If your ascent is other than a direct ascent to the surface at 60 fpm, the additional time used in the ascent must be added to you bottom time.
I don't disagree. But the instructions for the RDP do not exactly say that, and instructors do not always make it clear, either. Moreover, most teachers I know nowadays are encouraging a 30 ft/min ascent, especially above 60 ft.
The calculations of a square profile can be challenging enough to new divers, much less getting into multilevel dives, compartments, half-times, the pros and cons of deep stops, and all that.
Which gets back to the question that the OP asked. If I understood his question, he was wondering why they don't teach new divers how to calculate NDLs from actual depths and times rather than using tables which end up taking away bottom time by all the rounding and stuff. He then went on to say that he had just done a dive which he could not make work using the RDP.
Now, I assume that he used a computer to make the dive. (I sure hope he didn't make a dive that he already thought wouldn't work!)
So I tried to give him two reasons why he was able to make a dive that didn't work on the RDP.
(1) Computers and tables figure Bottom Time differently. Tables assume a direct ascent at a fixed rate whereas computers are making real-time estimates.
(2) The RDP and PADI Nitrox tables are for square dive profiles. He did a multi-level dive. Had he had a Wheel or an eRDPml, he could have come closer to planning the dive that he had made -- or, more correctly, closer to retro-calculating the dive -- but even then you have to know how Bottom Time is defined by the tables compared to a computer.

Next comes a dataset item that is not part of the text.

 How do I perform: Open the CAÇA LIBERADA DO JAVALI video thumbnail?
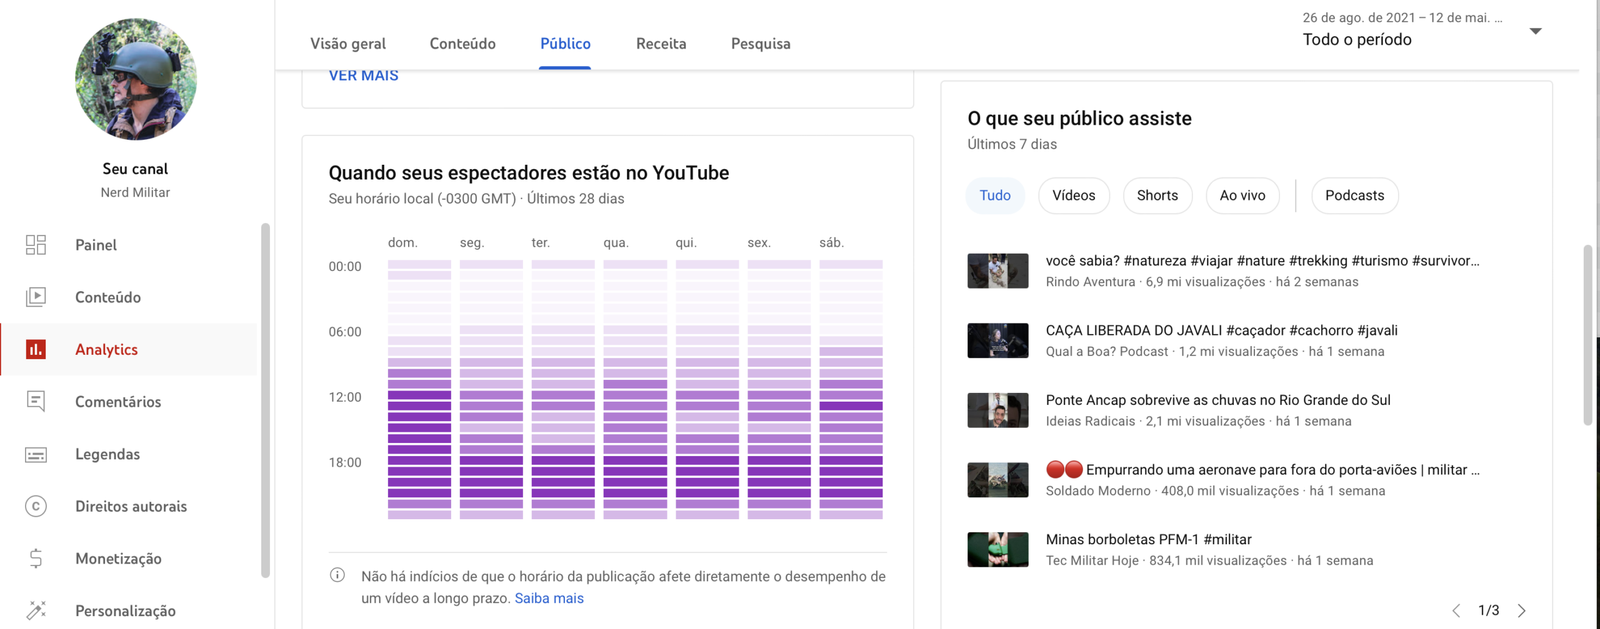point(997,340)
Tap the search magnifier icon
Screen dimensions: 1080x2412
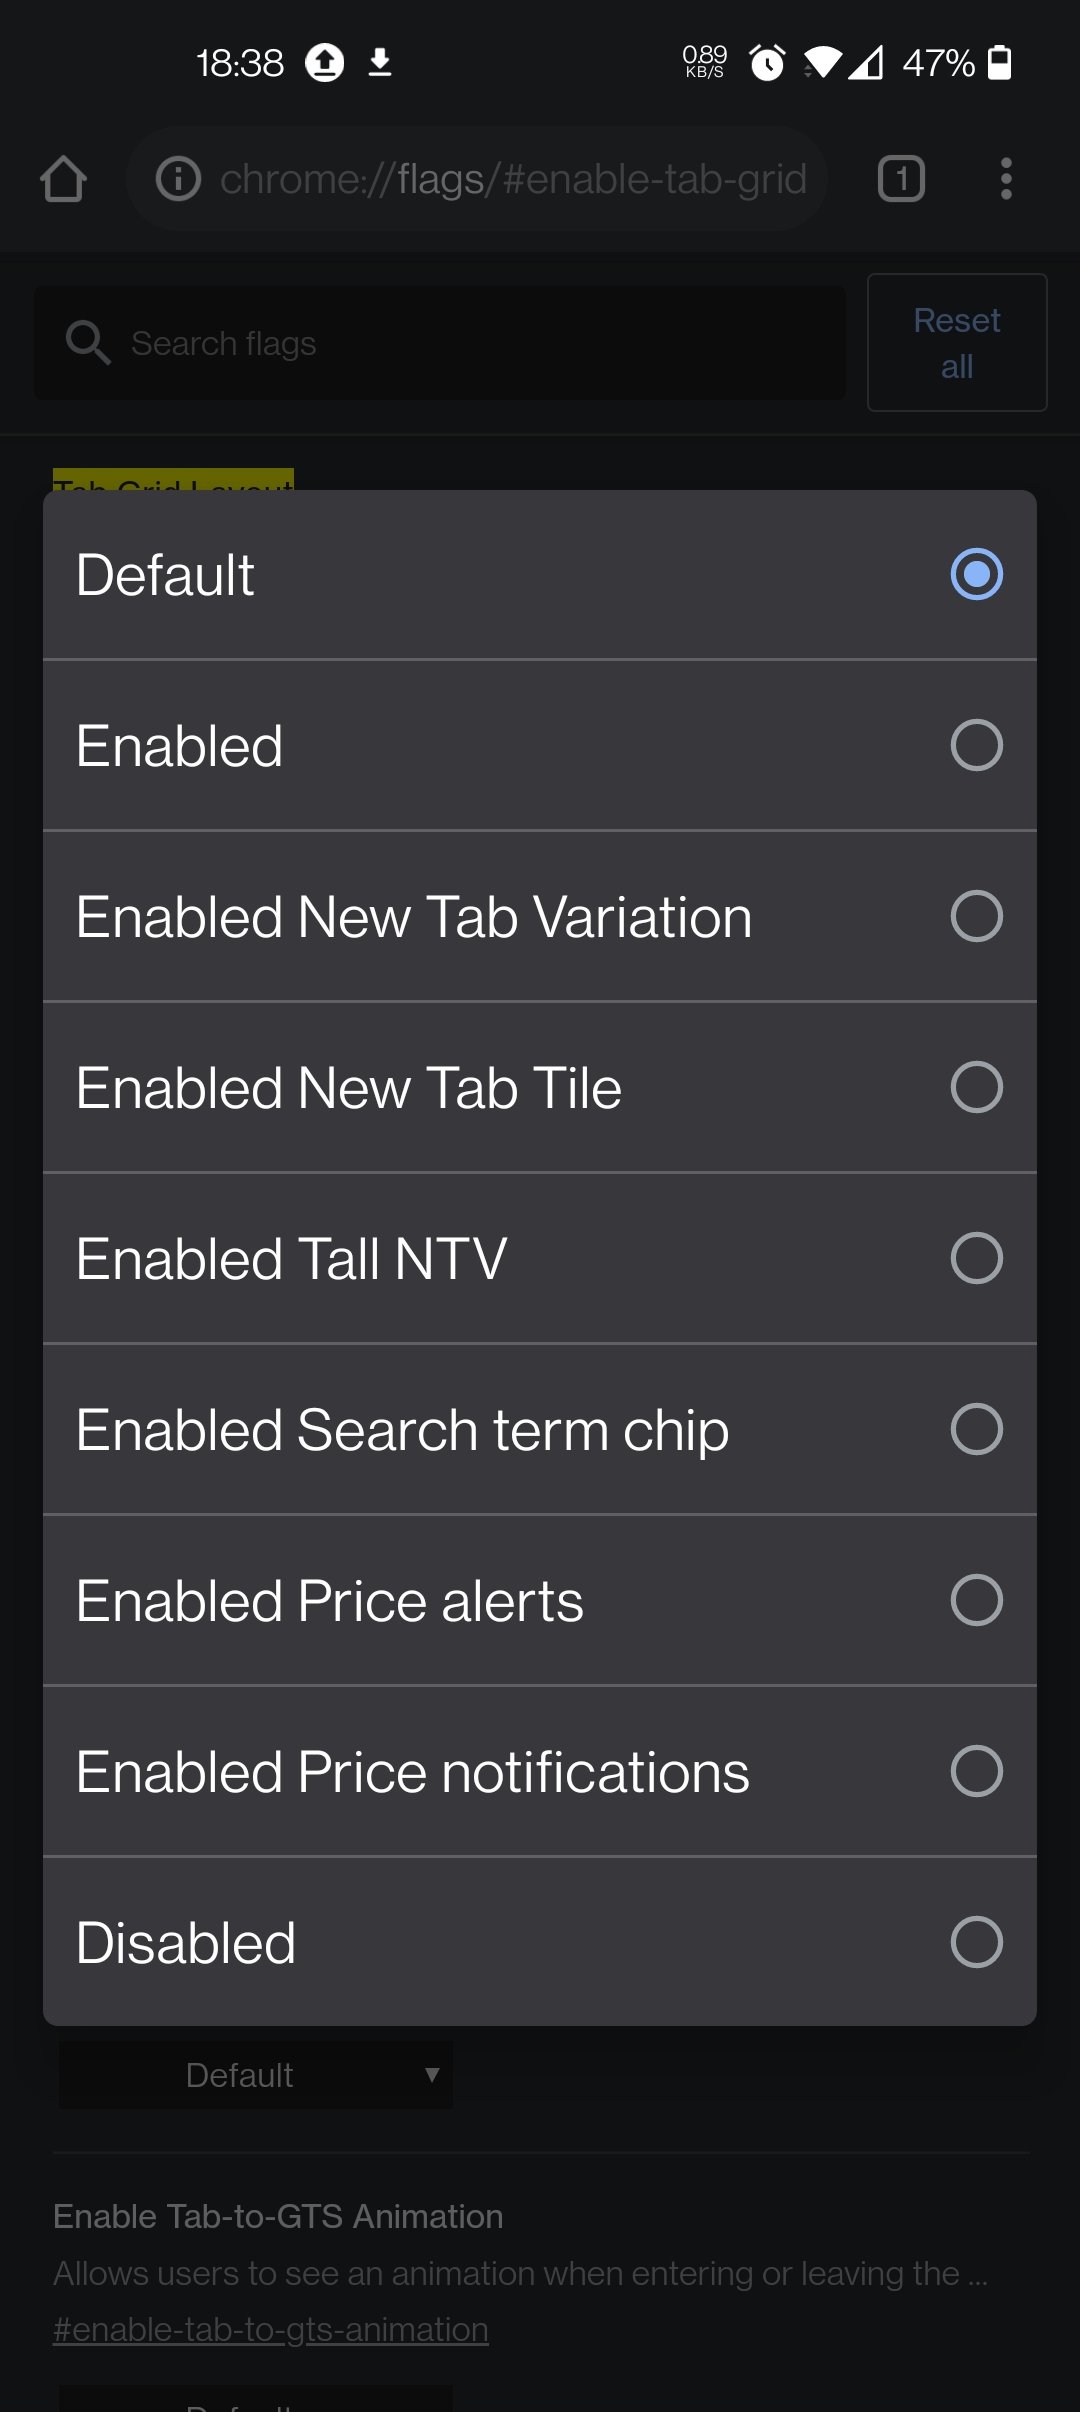click(x=88, y=343)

I really just wanted to make the point that definition of terms is important, and they can change depending upon the type of dive, tables and equipment you use.
Maybe I'm overly sensitive to this because early in my career I had the same problem as the OP. I dove with a computer, but then when I logged the dives and tried to retrofit the dive to the RDP (just for fun and for practice), I found that it didn't always work. When I investigated, I learned that part of the problem was in how each defined Bottom Time.